§ EXTRAIT CHOISI
===

Opinion-Banditisme

Entre fuir ou affronter les gangs, les Haïtiens doivent impérativement choisir

À la lumière des évènements qui ont suivi la disparition tragique de Jovenel Moïse en Haïti, tels que la passation du pouvoir au docteur Ariel Henry sur un simple tweet de madame Lalime, la signature de l’accord du 11 septembre par des acteurs les plus hostiles à Jovenel Moïse, l’accord de Montana, la multiplication des cas de kidnapping et surtout le renforcement de la toute-puissance des gangs, Haïti fait face à deux choses inquiétantes qui expliquent la dégradation actuelle des conditions de vie de la population. La première, la plus importante, est la léthargie mortifère dans laquelle est plongé le peuple haïtien; la deuxième, l’indifférence des autorités en place face à tout.

Nous ne sommes pas les seuls responsables de nos malheurs, c’est une vérité de La Palice. Notre histoire coloniale et post-coloniale nous présente comme un peuple rebelle, refusant d’accepter les conditions de vie dégradantes qu’on lui impose. Nos ancêtres ont tracé le chemin de la liberté en s’affranchissant de l’esclavage. Des luttes pour l’égalité, pour une meilleure répartition des richesses, pour de meilleures conditions matérielles d’existence ont, pendant longtemps, caractérisé la vie des populations les plus vulnérables. Les Haïtiens se sentaient profondément concernés par leurs conditions de vie, ils ripostaient à chaque fois que leurs droits étaient menacés, ils revendiquaient, manifestaient violemment pour dire NON aux abus de pouvoir, NON aux inégalités sociales, NON à la corruption et NON à l’insécurité. Les Haïtiens avaient pour boussole, les acquis constitutionnels pour lesquels ils étaient prêts à mourir. Leurs revendications se cristallisaient à travers les mouvements populaires.

===

§ CONSIGNE 1
Reproduis à l'identique le passage de l'article sur Haïti qui va de « À la lumière » jusqu'à « face à tout. ».

Entrées du jeu de données
===

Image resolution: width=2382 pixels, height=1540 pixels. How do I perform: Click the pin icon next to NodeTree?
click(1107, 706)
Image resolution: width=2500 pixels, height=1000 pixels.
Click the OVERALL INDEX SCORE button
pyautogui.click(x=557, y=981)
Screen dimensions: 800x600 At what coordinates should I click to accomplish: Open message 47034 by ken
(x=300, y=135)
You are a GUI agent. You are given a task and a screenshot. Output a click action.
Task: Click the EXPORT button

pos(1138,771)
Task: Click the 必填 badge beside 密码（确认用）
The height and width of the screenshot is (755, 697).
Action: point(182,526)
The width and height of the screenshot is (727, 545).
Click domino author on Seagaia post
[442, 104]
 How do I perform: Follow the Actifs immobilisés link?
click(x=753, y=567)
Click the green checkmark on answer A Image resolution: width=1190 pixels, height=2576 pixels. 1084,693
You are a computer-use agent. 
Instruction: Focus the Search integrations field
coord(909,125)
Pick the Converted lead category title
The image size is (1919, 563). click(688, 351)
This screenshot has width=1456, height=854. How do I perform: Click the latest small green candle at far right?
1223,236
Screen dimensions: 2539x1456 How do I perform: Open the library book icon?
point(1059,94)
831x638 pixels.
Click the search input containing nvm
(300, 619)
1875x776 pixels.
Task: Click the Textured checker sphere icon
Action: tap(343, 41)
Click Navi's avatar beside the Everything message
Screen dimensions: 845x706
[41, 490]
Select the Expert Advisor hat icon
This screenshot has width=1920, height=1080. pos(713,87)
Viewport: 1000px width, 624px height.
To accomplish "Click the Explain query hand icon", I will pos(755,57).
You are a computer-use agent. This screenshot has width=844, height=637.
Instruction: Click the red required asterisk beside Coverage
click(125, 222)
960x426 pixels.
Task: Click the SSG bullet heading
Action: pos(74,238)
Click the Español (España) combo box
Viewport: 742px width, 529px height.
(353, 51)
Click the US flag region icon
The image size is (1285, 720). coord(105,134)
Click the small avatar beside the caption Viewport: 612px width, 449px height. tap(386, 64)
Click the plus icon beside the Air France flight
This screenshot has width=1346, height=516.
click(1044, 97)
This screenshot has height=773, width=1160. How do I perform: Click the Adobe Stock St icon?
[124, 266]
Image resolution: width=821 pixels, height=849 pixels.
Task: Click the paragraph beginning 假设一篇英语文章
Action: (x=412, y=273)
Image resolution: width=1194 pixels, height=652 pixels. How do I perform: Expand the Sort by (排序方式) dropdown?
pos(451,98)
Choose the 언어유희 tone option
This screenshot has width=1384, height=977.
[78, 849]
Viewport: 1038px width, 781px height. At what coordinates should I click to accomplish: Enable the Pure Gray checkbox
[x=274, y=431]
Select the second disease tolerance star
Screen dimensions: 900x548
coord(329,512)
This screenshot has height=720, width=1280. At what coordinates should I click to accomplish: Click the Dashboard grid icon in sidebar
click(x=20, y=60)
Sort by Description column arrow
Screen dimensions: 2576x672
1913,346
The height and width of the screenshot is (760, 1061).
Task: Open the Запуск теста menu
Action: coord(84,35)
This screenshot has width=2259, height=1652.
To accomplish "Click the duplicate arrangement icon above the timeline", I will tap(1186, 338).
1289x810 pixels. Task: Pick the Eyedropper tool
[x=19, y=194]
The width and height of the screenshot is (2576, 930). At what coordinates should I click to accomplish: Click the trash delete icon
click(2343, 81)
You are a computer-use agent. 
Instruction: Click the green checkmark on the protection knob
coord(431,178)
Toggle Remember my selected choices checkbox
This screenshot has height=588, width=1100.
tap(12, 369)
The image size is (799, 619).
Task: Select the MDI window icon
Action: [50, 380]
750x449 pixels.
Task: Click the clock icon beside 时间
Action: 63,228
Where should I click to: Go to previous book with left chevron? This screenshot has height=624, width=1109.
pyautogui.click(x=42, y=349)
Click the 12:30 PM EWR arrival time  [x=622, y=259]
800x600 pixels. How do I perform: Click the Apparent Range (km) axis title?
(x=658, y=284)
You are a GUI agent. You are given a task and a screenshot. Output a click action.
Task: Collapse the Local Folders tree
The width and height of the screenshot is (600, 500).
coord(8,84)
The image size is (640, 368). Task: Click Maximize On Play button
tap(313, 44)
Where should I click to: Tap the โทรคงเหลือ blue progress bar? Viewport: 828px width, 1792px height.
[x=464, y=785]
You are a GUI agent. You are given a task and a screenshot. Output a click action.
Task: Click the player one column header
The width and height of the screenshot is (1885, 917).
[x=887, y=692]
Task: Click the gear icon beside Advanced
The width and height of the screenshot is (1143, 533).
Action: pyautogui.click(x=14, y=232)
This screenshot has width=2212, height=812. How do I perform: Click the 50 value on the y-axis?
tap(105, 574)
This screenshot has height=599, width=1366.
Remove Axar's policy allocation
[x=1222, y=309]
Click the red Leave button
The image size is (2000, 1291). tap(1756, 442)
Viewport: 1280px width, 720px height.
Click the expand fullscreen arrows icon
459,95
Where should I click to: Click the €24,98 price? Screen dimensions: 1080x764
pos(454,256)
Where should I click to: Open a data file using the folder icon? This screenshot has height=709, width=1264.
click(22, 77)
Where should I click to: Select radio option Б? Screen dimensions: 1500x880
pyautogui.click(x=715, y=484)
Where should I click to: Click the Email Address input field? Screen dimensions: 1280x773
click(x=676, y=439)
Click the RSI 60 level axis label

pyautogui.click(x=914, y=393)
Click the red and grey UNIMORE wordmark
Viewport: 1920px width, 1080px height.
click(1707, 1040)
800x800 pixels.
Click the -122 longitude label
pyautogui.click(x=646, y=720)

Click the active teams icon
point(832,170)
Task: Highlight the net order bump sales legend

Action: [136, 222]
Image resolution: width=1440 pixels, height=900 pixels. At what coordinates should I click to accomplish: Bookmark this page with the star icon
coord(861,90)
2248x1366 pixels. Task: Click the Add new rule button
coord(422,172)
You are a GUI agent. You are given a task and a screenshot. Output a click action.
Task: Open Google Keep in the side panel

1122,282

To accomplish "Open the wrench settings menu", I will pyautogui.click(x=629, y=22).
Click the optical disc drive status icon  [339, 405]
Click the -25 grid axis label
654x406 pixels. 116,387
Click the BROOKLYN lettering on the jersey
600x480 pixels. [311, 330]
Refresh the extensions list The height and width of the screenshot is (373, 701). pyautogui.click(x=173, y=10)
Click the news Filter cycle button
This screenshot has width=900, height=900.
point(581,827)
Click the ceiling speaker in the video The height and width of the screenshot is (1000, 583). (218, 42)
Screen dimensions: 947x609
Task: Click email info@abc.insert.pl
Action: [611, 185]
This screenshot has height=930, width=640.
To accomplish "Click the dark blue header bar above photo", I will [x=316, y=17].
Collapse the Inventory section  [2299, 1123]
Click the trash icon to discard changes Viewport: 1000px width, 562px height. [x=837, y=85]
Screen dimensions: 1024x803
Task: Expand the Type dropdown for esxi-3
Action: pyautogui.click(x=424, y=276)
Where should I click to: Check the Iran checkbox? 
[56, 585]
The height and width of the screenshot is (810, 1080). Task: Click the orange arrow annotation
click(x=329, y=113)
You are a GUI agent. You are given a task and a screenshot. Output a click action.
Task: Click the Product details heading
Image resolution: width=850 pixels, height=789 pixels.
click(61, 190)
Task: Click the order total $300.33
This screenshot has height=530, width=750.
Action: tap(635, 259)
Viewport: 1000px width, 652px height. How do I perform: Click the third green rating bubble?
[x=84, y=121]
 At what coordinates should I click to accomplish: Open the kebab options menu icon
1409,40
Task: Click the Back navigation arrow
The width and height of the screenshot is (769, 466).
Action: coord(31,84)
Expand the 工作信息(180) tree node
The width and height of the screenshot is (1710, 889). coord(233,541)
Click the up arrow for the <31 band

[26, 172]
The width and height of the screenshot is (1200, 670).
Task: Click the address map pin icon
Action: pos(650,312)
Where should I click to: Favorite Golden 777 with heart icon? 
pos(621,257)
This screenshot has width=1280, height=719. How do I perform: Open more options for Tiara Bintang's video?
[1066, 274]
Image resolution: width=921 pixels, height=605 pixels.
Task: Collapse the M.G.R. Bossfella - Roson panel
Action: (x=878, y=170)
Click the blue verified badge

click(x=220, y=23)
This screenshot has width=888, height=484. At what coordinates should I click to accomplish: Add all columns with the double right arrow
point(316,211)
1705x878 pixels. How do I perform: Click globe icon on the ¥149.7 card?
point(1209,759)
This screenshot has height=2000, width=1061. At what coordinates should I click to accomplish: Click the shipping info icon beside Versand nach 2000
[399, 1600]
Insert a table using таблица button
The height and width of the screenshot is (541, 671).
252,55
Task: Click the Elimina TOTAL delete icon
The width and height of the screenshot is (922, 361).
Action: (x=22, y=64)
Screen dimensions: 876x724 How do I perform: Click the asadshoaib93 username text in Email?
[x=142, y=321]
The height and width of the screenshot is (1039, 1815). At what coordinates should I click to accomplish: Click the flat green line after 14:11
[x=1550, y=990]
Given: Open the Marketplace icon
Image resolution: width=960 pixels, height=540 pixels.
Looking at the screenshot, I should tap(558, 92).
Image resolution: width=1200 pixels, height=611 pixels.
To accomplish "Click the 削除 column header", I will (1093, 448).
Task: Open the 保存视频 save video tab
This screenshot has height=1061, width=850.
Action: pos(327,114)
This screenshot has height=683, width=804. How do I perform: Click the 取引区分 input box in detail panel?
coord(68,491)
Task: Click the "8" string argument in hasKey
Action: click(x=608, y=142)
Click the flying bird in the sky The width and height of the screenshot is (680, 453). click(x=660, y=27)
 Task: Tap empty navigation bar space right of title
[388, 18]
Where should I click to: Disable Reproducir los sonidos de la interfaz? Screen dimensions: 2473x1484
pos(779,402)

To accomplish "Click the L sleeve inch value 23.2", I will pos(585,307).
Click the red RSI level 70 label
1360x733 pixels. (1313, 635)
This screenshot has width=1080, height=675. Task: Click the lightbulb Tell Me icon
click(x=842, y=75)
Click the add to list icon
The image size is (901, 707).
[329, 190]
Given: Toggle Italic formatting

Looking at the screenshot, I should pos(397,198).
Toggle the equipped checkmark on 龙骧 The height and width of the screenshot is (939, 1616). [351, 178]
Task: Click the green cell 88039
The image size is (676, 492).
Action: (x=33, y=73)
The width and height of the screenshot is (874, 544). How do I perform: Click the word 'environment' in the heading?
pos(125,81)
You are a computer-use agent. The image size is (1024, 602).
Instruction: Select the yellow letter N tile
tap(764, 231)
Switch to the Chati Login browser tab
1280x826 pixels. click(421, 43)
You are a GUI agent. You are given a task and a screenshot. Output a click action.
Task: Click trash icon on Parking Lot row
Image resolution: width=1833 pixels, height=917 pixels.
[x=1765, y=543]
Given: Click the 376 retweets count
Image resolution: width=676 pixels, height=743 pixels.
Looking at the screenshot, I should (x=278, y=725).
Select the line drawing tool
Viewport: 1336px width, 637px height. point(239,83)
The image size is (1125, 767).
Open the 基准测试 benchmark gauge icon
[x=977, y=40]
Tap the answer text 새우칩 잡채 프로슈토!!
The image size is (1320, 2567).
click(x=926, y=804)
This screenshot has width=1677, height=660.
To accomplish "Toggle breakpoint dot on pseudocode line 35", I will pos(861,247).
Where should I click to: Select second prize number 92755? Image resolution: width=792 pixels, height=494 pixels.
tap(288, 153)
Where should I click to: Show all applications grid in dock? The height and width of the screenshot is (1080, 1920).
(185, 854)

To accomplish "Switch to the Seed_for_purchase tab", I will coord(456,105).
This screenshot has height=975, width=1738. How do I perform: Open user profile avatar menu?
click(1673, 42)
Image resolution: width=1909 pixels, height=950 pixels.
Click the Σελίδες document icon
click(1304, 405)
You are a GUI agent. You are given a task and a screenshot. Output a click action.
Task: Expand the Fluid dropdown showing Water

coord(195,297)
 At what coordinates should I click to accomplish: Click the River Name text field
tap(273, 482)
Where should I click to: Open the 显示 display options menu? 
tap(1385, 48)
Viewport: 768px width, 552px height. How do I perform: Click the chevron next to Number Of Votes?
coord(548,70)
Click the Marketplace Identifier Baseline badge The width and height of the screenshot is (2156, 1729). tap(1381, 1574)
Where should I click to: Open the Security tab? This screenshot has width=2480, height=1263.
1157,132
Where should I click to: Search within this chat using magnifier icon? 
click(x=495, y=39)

===

§ CONSIGNE 2
Mets sous forme de tableau Markdown les entrées allant de la ligne contenant « Click the BROOKLYN lettering on the jersey » jusqu'à celle contenant « The width and height of the screenshot is (1710, 889). », ces deux lignes comprises. Utilise les colonnes « Rang » et « Ligne » et omets les lignes vides.

§ RÉPONSE ATTENDUE 1
À la lumière des évènements qui ont suivi la disparition tragique de Jovenel Moïse en Haïti, tels que la passation du pouvoir au docteur Ariel Henry sur un simple tweet de madame Lalime, la signature de l’accord du 11 septembre par des acteurs les plus hostiles à Jovenel Moïse, l’accord de Montana, la multiplication des cas de kidnapping et surtout le renforcement de la toute-puissance des gangs, Haïti fait face à deux choses inquiétantes qui expliquent la dégradation actuelle des conditions de vie de la population. La première, la plus importante, est la léthargie mortifère dans laquelle est plongé le peuple haïtien; la deuxième, l’indifférence des autorités en place face à tout.

§ RÉPONSE ATTENDUE 2
| Rang | Ligne |
|---|---|
| 1 | Click the BROOKLYN lettering on the jersey |
| 2 | 600x480 pixels. [311, 330] |
| 3 | Refresh the extensions list The height and width of the screenshot is (373, 701). pyautogui.click(x=173, y=10) |
| 4 | Click the news Filter cycle button |
| 5 | This screenshot has width=900, height=900. |
| 6 | point(581,827) |
| 7 | Click the ceiling speaker in the video The height and width of the screenshot is (1000, 583). (218, 42) |
| 8 | Screen dimensions: 947x609 |
| 9 | Task: Click email info@abc.insert.pl |
| 10 | Action: [611, 185] |
| 11 | This screenshot has height=930, width=640. |
| 12 | To accomplish "Click the dark blue header bar above photo", I will [x=316, y=17]. |
| 13 | Collapse the Inventory section  [2299, 1123] |
| 14 | Click the trash icon to discard changes Viewport: 1000px width, 562px height. [x=837, y=85] |
| 15 | Screen dimensions: 1024x803 |
| 16 | Task: Expand the Type dropdown for esxi-3 |
| 17 | Action: pyautogui.click(x=424, y=276) |
| 18 | Where should I click to: Check the Iran checkbox?  |
| 19 | [56, 585] |
| 20 | The height and width of the screenshot is (810, 1080). Task: Click the orange arrow annotation |
| 21 | click(x=329, y=113) |
| 22 | You are a GUI agent. You are given a task and a screenshot. Output a click action. |
| 23 | Task: Click the Product details heading |
| 24 | Image resolution: width=850 pixels, height=789 pixels. |
| 25 | click(61, 190) |
| 26 | Task: Click the order total $300.33 |
| 27 | This screenshot has height=530, width=750. |
| 28 | Action: tap(635, 259) |
| 29 | Viewport: 1000px width, 652px height. How do I perform: Click the third green rating bubble? |
| 30 | [x=84, y=121] |
| 31 |  At what coordinates should I click to accomplish: Open the kebab options menu icon |
| 32 | 1409,40 |
| 33 | Task: Click the Back navigation arrow |
| 34 | The width and height of the screenshot is (769, 466). |
| 35 | Action: coord(31,84) |
| 36 | Expand the 工作信息(180) tree node |
| 37 | The width and height of the screenshot is (1710, 889). coord(233,541) |